→ STATED GOAL 1:
Write out everything in the calculus text from "This is an interesting" down to "inside it somewhere.".
→ STATED GOAL 2:
Answer these questions about the calculus text:
(a) What kind of number is n in the first problem?
(b) Which theorem is used to expand (x+h)^n?
(c) Which notation does the text say it will use for the derivative of 1/f(x)?

→ EXCERPT PROVIDED:
Find the derivative of $f(x) = x^n$ where $n$ is a positive integer.
$\displaystyle{\begin{array}{l} \displaystyle{\lim_{h \rightarrow 0} \frac{f(x+h) - f(x)}{h}} \\\\ \quad = \displaystyle{\lim_{h \rightarrow 0} \frac{(x+h)^n - x^n}{h}} \\\\ \quad = \displaystyle{\lim_{h \rightarrow 0} \frac{(x^n + nx^{n-1}h + ({}_n C_2)x^{n-2}h^2 + \cdots + ({}_n C_k)x^{n-k}h^k + \cdots + h^n) - x^n}{h}} \\ \quad \quad \quad \quad \textrm{(by the binomial theorem)}\\\\ \quad = \displaystyle{\lim_{h \rightarrow 0} \frac{nx^{n-1}h + ({}_n C_2)x^{n-2}h^2 + \cdots + ({}_n C_k)x^{n-k}h^k + \cdots + h^n}{h}}\\\\ \quad = \displaystyle{\lim_{h \rightarrow 0} \,\, [nx^{n-1} + ({}_n C_2)x^{n-2}h + \cdots + ({}_n C_k)x^{n-k}h^{k-1} + \cdots + h^{n-1}]}\\\\ \quad = \displaystyle{nx^{n-1} + 0 + \cdots + 0}\\\\ \quad = nx^{n-1} \end{array}}$
If $f'(x)$ is defined, find the derivative of $\displaystyle{\frac{1}{f(x)}}$.
This is an interesting question in that it seeks a formula, presumably in terms of $f'(x)$, for the derivative of $\displaystyle{\frac{1}{f(x)}}$
Towards this end, we will want to find some starting expression for $\displaystyle{\frac{1}{f(x)}}$ and try to "massage it" into revealing the limit in the definition of $f'(x)$ inside it somewhere.
As such, we first find the derivative of $\displaystyle{\frac{1}{f(x)}}$. We'll use Leibniz notation, as this function was not given an explicit name.

→ SOURCE MATERIAL:

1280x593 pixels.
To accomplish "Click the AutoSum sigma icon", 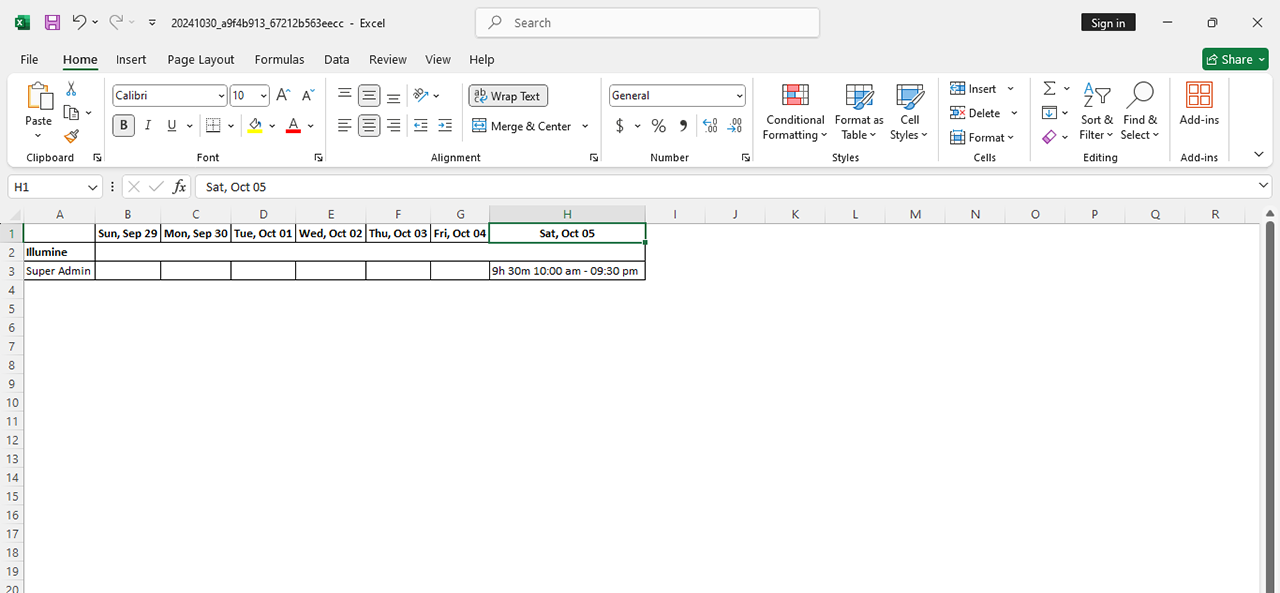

→ ANSWER 1:
This is an interesting question in that it seeks a formula, presumably in terms of $f'(x)$, for the derivative of $\displaystyle{\frac{1}{f(x)}}$
Towards this end, we will want to find some starting expression for $\displaystyle{\frac{1}{f(x)}}$ and try to "massage it" into revealing the limit in the definition of $f'(x)$ inside it somewhere.

→ ANSWER 2:
(a) A positive integer.
(b) The binomial theorem.
(c) Leibniz notation.